The smoke rolled thick and black-red, revealing the dimly lit interior of a house. A man, bent and stumbling, a hand pressed against his stomach. He possessed a face of chiseled lines and angles, a clean jaw, a thin nose, lips that if not pressed grimly together would curve deliciously upon a woman’s flesh, and eyes of an unnatural yellow-green, irises long and cat-thin.

Imnada. Her certainty washed over her like a warning from her father’s ghost.
Imnada,
his voice whispered up from the void. Older than the Fey. A demon race. A dead race. This one would be dead soon. She, with Alonzo’s help, would make it so.

The smoky billows rose high before dispersing out across a roof of dim stars, dragging her spirit back to her bedchamber, her body torpid and slack, the sounds of her house unnaturally loud against the leaden silence of the smoky, spark-filled blackness.

She gripped the locket tighter, willing herself back into Alonzo’s mind. His elation sped her own pulse as he bent over the man, caught like a herring in a fisherman’s net, his breathing ragged, his face a sickly green as the silver sucked him dry. From the corner of her
sight, Renata caught a glimpse of tangled golden hair and the ivory features of Bianca Parrino lying still upon a carpeted floor.

“Madame, are you awake?” her maid queried from beyond the door. “The gong has sounded to dress.”

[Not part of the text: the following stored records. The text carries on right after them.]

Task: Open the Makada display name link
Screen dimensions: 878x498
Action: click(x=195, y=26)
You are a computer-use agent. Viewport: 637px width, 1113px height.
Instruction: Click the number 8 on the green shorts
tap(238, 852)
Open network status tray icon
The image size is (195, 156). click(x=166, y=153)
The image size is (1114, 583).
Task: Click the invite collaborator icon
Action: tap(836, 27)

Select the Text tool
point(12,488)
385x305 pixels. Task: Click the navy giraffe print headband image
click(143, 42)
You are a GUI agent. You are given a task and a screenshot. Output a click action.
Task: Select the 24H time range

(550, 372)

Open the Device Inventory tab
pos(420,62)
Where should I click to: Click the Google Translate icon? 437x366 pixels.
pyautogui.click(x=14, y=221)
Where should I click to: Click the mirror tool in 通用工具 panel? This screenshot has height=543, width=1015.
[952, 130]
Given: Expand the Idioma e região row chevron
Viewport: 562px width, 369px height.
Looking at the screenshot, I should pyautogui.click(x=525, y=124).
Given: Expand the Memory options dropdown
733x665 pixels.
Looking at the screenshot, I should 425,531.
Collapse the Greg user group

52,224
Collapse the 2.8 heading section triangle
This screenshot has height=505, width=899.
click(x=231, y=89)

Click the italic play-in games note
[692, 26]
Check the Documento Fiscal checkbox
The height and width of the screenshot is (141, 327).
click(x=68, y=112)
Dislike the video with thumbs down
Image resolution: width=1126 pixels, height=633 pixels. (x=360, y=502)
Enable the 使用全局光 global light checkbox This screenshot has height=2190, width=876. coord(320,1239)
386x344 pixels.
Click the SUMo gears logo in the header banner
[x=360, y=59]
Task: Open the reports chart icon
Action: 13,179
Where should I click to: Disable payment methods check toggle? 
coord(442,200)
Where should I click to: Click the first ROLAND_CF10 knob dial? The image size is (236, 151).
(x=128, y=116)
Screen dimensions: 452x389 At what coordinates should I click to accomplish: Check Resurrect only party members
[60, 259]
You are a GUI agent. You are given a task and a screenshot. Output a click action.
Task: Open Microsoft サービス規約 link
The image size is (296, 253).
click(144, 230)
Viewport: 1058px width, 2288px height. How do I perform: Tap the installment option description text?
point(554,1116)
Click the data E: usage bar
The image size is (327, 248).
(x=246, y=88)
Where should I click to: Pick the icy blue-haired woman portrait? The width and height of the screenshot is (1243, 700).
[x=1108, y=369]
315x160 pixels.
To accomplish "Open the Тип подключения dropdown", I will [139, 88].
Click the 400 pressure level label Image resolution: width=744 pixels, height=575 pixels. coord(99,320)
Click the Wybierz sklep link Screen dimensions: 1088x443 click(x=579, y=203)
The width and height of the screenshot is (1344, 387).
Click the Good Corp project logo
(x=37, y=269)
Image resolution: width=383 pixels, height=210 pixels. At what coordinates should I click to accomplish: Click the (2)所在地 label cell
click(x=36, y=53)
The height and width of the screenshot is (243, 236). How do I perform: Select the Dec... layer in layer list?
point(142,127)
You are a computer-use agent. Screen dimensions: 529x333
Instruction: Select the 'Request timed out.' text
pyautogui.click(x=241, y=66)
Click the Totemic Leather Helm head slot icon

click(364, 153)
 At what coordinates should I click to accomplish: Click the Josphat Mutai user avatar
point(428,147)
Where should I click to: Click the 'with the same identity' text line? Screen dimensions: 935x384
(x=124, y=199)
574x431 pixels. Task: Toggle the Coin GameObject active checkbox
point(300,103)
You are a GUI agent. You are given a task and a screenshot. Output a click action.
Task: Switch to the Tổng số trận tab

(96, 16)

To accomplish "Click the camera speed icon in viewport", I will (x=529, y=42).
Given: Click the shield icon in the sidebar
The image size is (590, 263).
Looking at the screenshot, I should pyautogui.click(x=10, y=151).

Letting go of the locket, Renata retreated into her body. She fought back the pressing desire to storm free of her bedchamber, call for a carriage, and fly to the actress’s home. A fool’s desire. Froissart expected her to be dressed and downstairs within the hour, ready to attend one more boring political dinner. Weakened from such a focused use of her powers, she had no strength left, even for the simple manipulation of her husband’s feeble mind. She must appear. There was no escape.